Nombrado obispo auxiliar de Oviedo en 1970, hasta 1977, y arzobispo de Zaragoza desde esa fecha hasta 2005, si por algo se caracterizó el servicio a la Iglesia de monseñor Elías Yanes fue por su trabajo en la Conferencia Episcopal, de la que fue también presidente de la Comisión Episcopal de Enseñanza y Catequesis (1978-1987); vicepresidente (1987-1993) y presidente (1993-1999), cargó en el que sustituyó al cardenal Ángel Suquía. Nada más ser elegido, pronunció unas palabras que sintetizan su espíritu en la presidencia: «Estos días de elecciones, en los que aparecen las legítimas diferencias que puede haber en nuestros puntos de vista, estoy seguro de que el afecto colegial, la común responsabilidad pastoral y las buenas relaciones personales facilitarán el clima de sincera y espontánea colaboración que siempre ha reinado entre nosotros».

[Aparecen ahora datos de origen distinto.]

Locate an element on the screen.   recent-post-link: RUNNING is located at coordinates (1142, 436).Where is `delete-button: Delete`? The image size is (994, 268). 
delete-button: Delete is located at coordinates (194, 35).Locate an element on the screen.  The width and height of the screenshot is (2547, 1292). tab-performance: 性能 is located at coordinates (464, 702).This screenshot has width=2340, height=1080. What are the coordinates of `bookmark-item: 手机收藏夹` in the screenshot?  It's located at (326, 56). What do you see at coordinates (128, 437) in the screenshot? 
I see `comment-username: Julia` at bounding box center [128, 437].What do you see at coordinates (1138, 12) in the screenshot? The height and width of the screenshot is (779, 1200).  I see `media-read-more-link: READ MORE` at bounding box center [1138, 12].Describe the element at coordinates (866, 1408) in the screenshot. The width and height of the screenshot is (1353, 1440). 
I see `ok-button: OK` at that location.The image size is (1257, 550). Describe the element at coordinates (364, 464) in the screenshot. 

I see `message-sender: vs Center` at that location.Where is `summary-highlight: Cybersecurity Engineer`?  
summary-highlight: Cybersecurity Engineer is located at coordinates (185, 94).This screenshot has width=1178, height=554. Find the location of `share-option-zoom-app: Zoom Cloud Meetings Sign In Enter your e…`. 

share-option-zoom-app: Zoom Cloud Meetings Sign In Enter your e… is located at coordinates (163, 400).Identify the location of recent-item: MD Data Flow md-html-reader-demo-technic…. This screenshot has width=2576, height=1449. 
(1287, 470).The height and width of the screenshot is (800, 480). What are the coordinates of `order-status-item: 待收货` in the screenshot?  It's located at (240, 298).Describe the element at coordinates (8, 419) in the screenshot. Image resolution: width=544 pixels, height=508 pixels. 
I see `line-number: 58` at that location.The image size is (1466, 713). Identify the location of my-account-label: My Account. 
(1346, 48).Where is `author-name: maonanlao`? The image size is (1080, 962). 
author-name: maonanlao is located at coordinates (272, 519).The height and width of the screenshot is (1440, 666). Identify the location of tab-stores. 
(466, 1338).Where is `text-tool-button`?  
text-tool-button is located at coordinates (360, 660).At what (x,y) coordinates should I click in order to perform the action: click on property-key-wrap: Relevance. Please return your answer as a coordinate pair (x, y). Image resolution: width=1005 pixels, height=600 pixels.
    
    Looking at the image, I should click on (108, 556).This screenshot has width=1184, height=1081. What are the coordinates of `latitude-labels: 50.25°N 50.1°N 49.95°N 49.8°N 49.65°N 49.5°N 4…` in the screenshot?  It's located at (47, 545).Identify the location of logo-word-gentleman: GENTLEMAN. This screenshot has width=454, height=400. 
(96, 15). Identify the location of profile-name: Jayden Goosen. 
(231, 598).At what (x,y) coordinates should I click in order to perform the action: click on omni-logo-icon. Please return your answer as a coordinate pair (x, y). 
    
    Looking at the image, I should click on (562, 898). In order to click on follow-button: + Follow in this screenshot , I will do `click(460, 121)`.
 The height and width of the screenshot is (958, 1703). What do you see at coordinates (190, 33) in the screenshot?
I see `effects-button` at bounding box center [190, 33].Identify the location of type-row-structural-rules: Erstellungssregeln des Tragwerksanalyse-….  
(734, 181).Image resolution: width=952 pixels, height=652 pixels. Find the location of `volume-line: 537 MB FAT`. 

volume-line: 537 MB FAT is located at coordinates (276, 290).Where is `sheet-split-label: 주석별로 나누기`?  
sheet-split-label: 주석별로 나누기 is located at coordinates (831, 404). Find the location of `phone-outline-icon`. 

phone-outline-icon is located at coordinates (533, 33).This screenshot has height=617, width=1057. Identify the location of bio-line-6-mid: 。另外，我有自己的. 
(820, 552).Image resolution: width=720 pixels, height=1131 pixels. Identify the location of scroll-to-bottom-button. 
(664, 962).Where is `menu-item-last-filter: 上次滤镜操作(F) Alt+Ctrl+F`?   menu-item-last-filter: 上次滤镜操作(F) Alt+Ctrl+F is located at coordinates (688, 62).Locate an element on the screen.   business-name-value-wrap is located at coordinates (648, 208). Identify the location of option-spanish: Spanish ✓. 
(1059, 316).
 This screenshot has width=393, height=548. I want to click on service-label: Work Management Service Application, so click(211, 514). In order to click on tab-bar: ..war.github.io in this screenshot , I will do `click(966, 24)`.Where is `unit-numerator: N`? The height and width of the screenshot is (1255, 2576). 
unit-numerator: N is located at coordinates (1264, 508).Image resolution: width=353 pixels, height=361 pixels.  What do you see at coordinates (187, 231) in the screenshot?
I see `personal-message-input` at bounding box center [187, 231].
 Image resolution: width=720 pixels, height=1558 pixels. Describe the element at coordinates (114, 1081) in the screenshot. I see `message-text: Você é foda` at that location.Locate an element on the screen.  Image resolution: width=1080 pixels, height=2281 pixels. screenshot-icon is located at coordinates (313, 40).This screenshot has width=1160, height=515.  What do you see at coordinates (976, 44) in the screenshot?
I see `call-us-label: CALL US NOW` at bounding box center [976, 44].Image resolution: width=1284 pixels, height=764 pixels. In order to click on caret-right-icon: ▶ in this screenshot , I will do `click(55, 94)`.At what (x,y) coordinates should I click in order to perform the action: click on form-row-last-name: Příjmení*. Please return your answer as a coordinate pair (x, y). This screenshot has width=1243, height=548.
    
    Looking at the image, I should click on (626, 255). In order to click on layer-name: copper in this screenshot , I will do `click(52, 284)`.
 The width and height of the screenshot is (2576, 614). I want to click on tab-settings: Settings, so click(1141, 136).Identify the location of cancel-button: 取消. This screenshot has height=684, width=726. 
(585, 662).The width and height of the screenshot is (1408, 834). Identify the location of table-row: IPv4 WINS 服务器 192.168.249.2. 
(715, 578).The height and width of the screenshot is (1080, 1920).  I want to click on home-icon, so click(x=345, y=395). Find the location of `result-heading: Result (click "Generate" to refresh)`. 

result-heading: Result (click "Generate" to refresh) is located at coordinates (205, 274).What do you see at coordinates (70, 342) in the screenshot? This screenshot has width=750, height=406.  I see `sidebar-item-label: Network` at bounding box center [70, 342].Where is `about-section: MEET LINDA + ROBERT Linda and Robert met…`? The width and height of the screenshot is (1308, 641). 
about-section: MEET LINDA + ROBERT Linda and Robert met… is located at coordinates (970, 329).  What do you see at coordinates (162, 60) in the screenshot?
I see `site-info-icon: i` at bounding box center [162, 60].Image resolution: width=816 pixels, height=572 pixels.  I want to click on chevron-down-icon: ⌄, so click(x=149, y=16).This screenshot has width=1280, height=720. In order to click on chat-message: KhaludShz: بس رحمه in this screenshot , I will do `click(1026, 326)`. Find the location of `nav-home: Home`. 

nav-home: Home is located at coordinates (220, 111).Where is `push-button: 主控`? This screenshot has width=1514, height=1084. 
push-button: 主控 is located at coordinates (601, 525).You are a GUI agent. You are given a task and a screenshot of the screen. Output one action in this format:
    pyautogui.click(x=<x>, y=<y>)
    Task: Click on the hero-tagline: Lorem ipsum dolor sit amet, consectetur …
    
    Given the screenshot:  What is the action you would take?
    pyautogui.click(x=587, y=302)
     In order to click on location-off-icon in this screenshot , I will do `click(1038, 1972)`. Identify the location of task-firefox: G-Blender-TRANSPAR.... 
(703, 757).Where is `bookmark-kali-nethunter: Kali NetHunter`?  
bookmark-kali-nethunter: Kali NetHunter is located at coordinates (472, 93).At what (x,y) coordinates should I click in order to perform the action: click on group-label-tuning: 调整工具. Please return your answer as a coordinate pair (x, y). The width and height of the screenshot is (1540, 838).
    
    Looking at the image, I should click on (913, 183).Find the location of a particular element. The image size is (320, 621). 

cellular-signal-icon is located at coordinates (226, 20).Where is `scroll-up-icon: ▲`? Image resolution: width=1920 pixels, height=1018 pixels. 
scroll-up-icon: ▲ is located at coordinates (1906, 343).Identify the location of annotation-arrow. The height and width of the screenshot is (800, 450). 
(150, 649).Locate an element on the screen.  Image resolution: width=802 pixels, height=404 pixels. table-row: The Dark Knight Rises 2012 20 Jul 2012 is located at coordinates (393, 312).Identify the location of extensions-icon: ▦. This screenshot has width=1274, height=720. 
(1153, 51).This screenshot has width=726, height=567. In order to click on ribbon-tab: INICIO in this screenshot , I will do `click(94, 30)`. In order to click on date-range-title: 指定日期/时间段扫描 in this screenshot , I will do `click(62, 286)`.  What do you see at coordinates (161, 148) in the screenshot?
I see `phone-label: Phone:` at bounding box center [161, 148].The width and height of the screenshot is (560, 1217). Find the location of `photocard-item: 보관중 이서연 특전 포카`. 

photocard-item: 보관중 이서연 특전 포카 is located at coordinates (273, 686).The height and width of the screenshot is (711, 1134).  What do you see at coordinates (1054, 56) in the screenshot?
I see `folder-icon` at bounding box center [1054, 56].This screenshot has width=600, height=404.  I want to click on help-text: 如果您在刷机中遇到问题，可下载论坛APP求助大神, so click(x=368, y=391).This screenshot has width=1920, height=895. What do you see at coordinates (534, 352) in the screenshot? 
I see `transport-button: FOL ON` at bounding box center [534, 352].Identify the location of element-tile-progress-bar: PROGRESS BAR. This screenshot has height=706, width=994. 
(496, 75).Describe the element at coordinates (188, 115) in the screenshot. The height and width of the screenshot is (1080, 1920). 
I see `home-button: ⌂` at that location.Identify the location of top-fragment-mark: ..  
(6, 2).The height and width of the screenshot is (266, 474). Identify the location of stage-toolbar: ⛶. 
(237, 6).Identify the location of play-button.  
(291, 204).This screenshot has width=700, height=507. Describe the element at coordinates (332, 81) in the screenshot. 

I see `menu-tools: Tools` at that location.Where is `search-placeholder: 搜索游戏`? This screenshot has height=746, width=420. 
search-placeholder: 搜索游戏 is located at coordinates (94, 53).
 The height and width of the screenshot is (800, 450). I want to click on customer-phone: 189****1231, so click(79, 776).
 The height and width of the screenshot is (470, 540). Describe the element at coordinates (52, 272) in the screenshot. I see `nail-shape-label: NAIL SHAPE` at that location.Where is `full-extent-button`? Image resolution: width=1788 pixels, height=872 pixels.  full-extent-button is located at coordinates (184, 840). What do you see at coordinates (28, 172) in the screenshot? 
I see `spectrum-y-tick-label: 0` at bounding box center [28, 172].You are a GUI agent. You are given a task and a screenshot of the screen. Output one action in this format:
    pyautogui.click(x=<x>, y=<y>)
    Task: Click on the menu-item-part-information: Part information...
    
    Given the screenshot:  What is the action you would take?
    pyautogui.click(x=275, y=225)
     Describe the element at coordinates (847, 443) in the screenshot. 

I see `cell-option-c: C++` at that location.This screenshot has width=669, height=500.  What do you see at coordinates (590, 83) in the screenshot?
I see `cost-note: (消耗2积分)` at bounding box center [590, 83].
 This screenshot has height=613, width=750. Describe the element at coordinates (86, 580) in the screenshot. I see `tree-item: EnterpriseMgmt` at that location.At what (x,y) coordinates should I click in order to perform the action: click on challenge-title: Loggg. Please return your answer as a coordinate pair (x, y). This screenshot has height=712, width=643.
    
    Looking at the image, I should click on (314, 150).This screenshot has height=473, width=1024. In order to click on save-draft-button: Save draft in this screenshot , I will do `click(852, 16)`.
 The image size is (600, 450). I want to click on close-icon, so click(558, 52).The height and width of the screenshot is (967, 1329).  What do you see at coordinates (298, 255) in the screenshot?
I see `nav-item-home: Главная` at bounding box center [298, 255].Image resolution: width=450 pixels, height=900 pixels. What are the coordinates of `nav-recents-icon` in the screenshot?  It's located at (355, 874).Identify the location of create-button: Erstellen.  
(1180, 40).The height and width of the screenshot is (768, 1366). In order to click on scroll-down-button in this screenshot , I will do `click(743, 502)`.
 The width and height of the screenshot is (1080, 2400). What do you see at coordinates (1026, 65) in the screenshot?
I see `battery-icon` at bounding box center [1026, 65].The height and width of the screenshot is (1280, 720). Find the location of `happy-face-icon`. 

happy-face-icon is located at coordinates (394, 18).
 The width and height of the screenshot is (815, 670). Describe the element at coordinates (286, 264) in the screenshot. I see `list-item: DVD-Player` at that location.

La presidencia de monseñor Elías Yanes, en la Conferencia Episcopal, comenzó con la visita del Papa Juan Pablo II a la sede de la calle Añastro, el 15 de junio de 1993, con motivo de su presencia en el XLV Congreso Eucarístico Internacional de Sevilla. En el libro entrevista de Isidro Catela a los presidentes de la Conferencia Episcopal, monseñor Yanes recordaba cómo «el diálogo, que comenzó con la UCD, se continuó con el PSOE, y creo que por parte del Partido Socialista de aquella época hubo una sincera voluntad de diálogo, aunque también muchos desacuerdos de fondo». Son memorables los elogios que destacados líderes socialistas, como Alfonso Guerra, hacían en privado de monseñor Elías Yanes. En ese época tuvo que gestionar una de las grandes crisis en la relación de la Iglesia con el Gobierno socialista, la llamada «guerra de los catecismos».

La educación fue una de sus grandes pasiones. Se podría decir que fue uno de los primeros obispos que propuso un «Pacto de Estado» educativo. De su época como presidente de la CEE tenemos el documento titulado «Moral y sociedad democrática», de 14 de febrero de 1996. Allí los obispos, en continuidad con «La verdad os hará libres», abordaron cuestiones de calado como la libertad y su relación con la verdad, las implicaciones entre ética y ley civil, revelación y moralidad pública, y una interesante reflexión sobre moral y democracia. También de esa época es la celebración del Congreso de Pastoral Evangelizadora, en Madrid, del 11 al 14 de septiembre de 1997 con el título «Jesucristo, la Buena noticia».

En los últimos tiempos, don Elías vio con satisfacción el nombramiento del que fuera su obispo auxiliar, monseñor Juan José Omella, como arzobispo de Barcelona y cardenal de la Iglesia. Dedicado también a acompañar a personas con heridas por su experiencia de Iglesia, vivió muy profundamente los cambios recientes en la titularidad de la archidiócesis de Zaragoza, de la que era arzobispo emérito y fiel devoto de la Virgen del Pilar.